__Исходный текст__
________________

О ГРАЖДАНСТВЕННОСТИ ИСКУССТВА 18 страница



Люди живут выдуманной жизнью — если это принять за основу смыслового решения, тогда все компоненты произведения должны получить в спектакле особое освещение, чтобы оказаться включенными в ряд доказательств главной мысли. Причем способ их включения должен лежать не в плане примитивного правдоподобия, а в каком-то другом.

В пьесе Горького очень важное значение имеют закулисные реплики, к которым писатель часто прибегает и которые помогают создать нужную атмосферу, — это хрестоматийно и известно всем. И как раз это никуда из спектакля не уйдет. Но этого мало. Я искал в закулисных репликах «Мещан» иной — скрытый, зашифрованный смысл.

В финале второго акта, когда Татьяна оказалась невольной свидетельницей объяснения Нила и Поли, когда Нил заподозрил Татьяну в том, что она подслушивала, из сеней доносится голос Бессеменова: «Степанида! Кто угли рассыпал? Не видишь? Подбери!» Эта реплика создает ощущение беспрерывности жизненного потока — жизнь продолжает свое однообразное течение, несмотря ни на какие драмы и усложнения в судьбе одного человека. Но для меня в этой реплике заключалось и другое — она давала возможность подчеркнуть пошлость того, что произошло сейчас между этими тремя людьми: Татьяной, Нилом и Полей.

________________

__Набор данных__
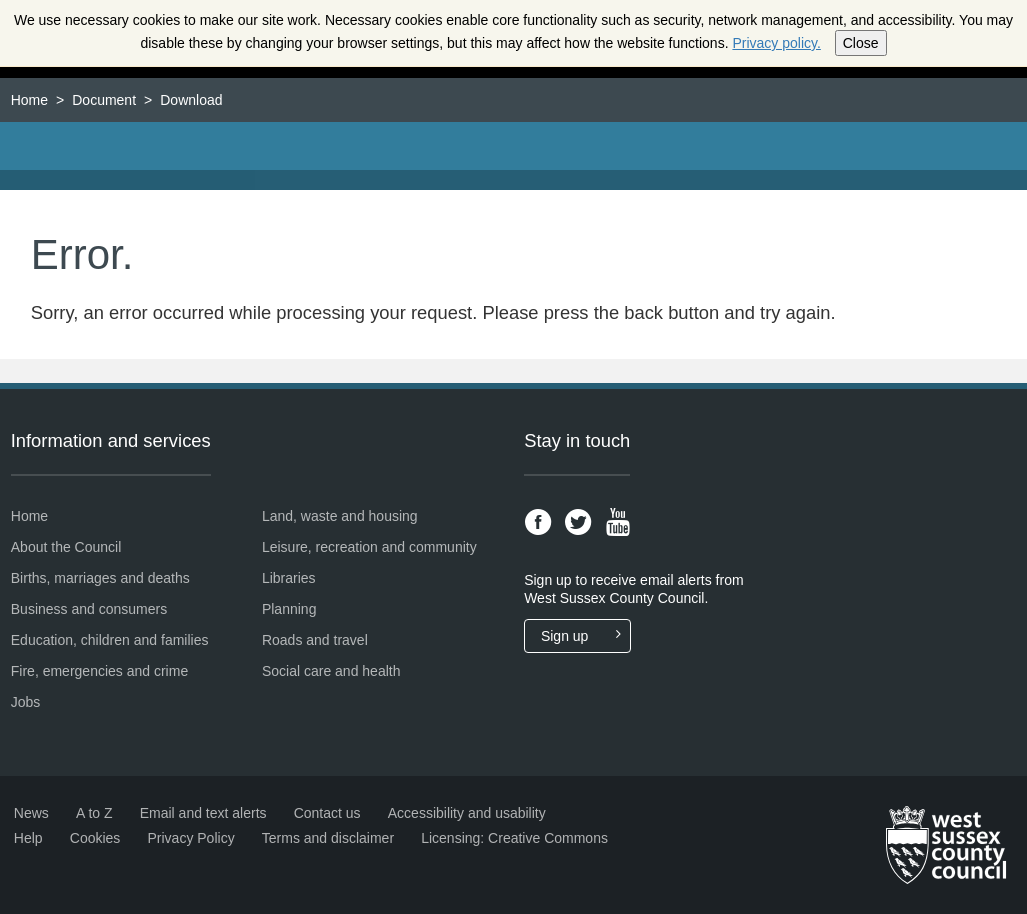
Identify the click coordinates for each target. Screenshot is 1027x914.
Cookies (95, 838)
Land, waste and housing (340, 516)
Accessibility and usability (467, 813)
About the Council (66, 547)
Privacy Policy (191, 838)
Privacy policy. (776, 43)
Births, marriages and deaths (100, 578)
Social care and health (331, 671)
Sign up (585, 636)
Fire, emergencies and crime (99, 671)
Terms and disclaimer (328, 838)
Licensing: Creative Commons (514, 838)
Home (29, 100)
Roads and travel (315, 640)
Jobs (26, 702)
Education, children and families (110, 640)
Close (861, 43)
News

________________

__Задания__
- a) Верните из исходного текста всё, начиная со слов «О ГРАЖДАНСТВЕННОСТИ ИСКУССТВА» и вплоть до слов «в каком-то другом.».
- b) Какие слова Бессеменова доносятся из сеней в финале второго акта, согласно исходному тексту?
Эти данные для работы не понадобятся.

__Ответы__
- a)
О ГРАЖДАНСТВЕННОСТИ ИСКУССТВА 18 страница



Люди живут выдуманной жизнью — если это принять за основу смыслового решения, тогда все компоненты произведения должны получить в спектакле особое освещение, чтобы оказаться включенными в ряд доказательств главной мысли. Причем способ их включения должен лежать не в плане примитивного правдоподобия, а в каком-то другом.

- b) «Степанида! Кто угли рассыпал? Не видишь? Подбери!»